La section richement illustrée intitulée L’Ere des controverses (1715-1781) expose les conflits qui agitent la scène lyrique et chorégraphique. L’irruption en 1739 sur la scène de l’Opéra (alors installée au Palais Royal) de Barbara Campanini dite la Barbarina, avec son entrechat huit bien éloigné du « dédain de la prouesse » inscrit dans les canons français, suscite l’admiration mais aussi la controverse. Et la fameuse querelle des Bouffons, déclenchée par la représentation en 1752 à l’Opéra de Paris de La Serva Padrona de Pergolèse interprétée par une troupe de chanteurs italiens, fustige la virtuosité facile des Italiens non seulement dans l’art des vocalises mais aussi dans celui de la danse.

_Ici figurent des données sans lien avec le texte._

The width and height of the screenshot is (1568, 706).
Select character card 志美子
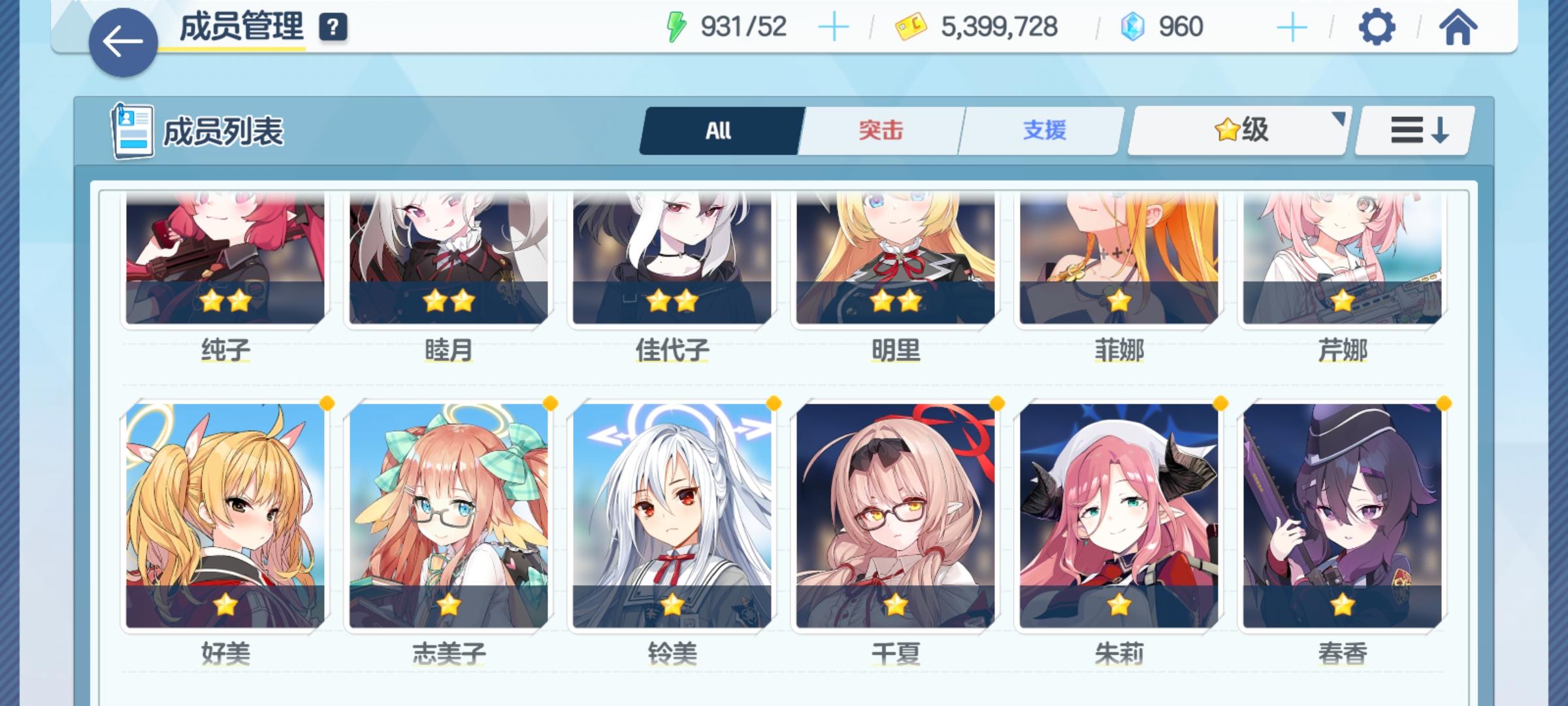point(449,516)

Venu à Paris en 1774, l’Allemand Gluck tentera de revitaliser la tragédie lyrique française contre les tenants de l’opera seria, tout en gardant à la danse un rôle significatif. Florentin de naissance, Gaëtan Vestris élève de Dupré et représentant de la danse noble à la française, est nommé maître de ballet de l’Opéra, où il crée plusieurs opéras-ballets inspirés des principes novateurs de Jean-Georges Noverre.

Ce dernier, qui lui succède en 1776, est passé par la troupe de l’Opéra Comique et prône l’expressivité du geste : finis les masques, les perruques, les accessoires artificiels qui déforment les corps et figent les visages. Place à l’usage théâtral de la pantomime et à une nouvelle conception du costume, illustrée par quelques planches du dessinateur Boquet, mieux aptes à traduire les émotions dramatiques suggérées par l’intrigue. Le souffle nouveau initié par l’auteur des Lettres sur la danse sera freiné par l’opposition des danseurs mais il irriguera tout le 19e siècle.

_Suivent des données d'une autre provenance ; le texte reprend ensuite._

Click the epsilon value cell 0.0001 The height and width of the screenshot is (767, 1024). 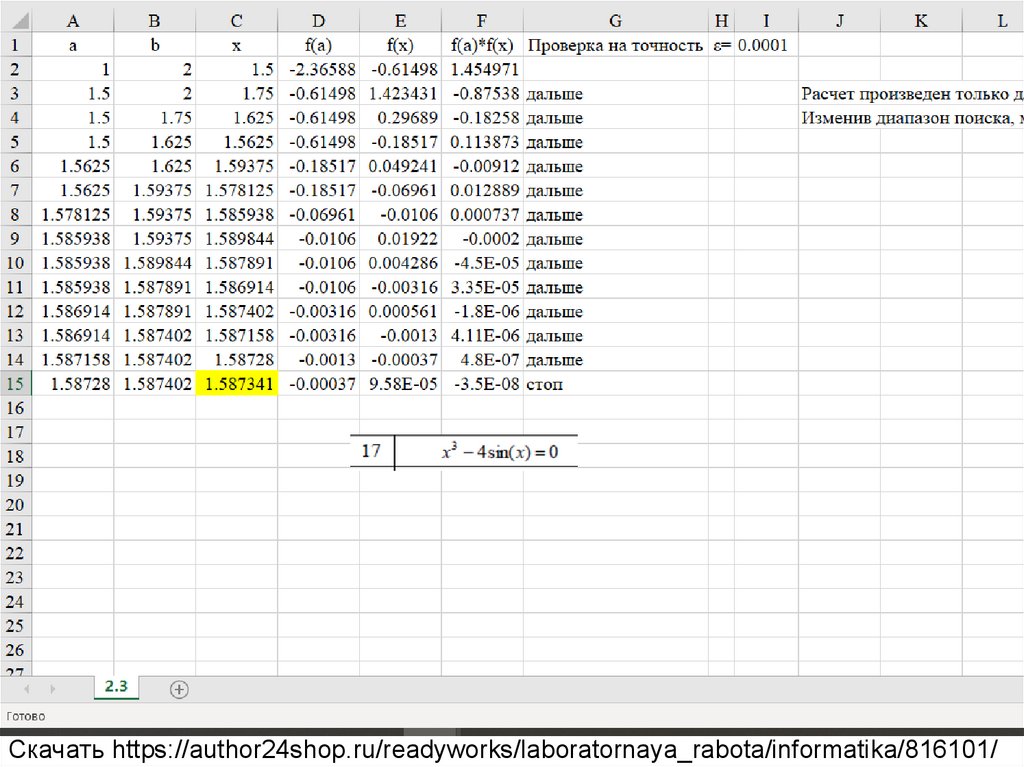(x=765, y=45)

La suite sera à découvrir à partir du 24 octobre, où une deuxième exposition intitulée Le Grand Opéra, le spectacle de l’Histoire est programmée dans ce même lieu.
Rendez-vous donc à l’automne prochain !

Isabelle Calabre

Vu au Palais Garnier le 27 mai 2019. Jusqu’au 1er septembre 2019.

Un très instructif catalogue, Un Air d’Italie. L’Opéra de Paris de Louis XIV à la Révolution coédité par BnF Editions et la RMN et publié sous la direction de Mickaël Bouffard, Christian Schirm et Jean-Michel Vinciguerra, est en vente au prix de 39 €.